Face compilations are an effective way to showcase a person's activities across different scenes. They are widely used in film production, news reporting, and social entertainment. To create such videos, it is important to quickly find and organize video clips in which key people appear. This tutorial shows you how to do so using the powerful features of IMS.

Use cases

Use case 1: Athlete highlight reels in sports events, such as marathon

In sports events such as marathons, organizers or media outlets often need to create highlight videos of athletes. These videos showcase key moments in the competition, such as sprints or overtaking opponents. These highlight videos are important for event promotion, recaps, and personal promotion for the athletes.

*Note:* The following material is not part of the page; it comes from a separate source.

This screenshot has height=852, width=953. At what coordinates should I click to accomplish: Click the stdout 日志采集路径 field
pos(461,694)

Use case 2: Personal highlight reels for amusement park visitors

Amusement parks often create personalized highlight reels for visitors to enhance their experience. These reels capture exciting moments on various rides, such as screams on a roller coaster or laughter on a carousel. These compilations can serve as souvenirs for visitors or be used for the park's social media promotion.

Use case 3: Behind-the-scenes videos for banquets, such as wedding reception

In the wedding industry, wedding videos are an important way to record a couple's happy moments and preserve memories. Both behind-the-scenes footage from the wedding day and travel videos of the couple require careful editing and arrangement. This showcases their love story and the romantic atmosphere of the wedding.

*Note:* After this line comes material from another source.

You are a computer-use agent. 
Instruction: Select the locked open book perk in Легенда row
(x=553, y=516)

Use case 4: Fan face compilations at concerts

At large concerts, organizers often create face compilations of the audience to show their enthusiasm and engagement. These compilations can be displayed on large screens to enhance the atmosphere. They can also be used as material for social media promotion.

Face compilations can also be used in many other areas, such as personal memoirs, family commemorative videos, tourism promotions, and corporate annual meetings or event recaps.

Procedure

Before you begin

Install the IMS server-side SDK. For more information, see Preparations. If you have already installed the SDK, skip this step.

Step 1: Retrieve video clip information using face search

Use the face search feature of Intelligent Media Services to search your video materials and retrieve information about media clips that contain faces. For more information about this step, see the Search for faces in a large number of media assets tutorial.

Step 2: Edit the face video clips

The following sections describe three methods for creating face compilation videos. These sections cover applicable scenarios, steps, SDK call examples, and case studies.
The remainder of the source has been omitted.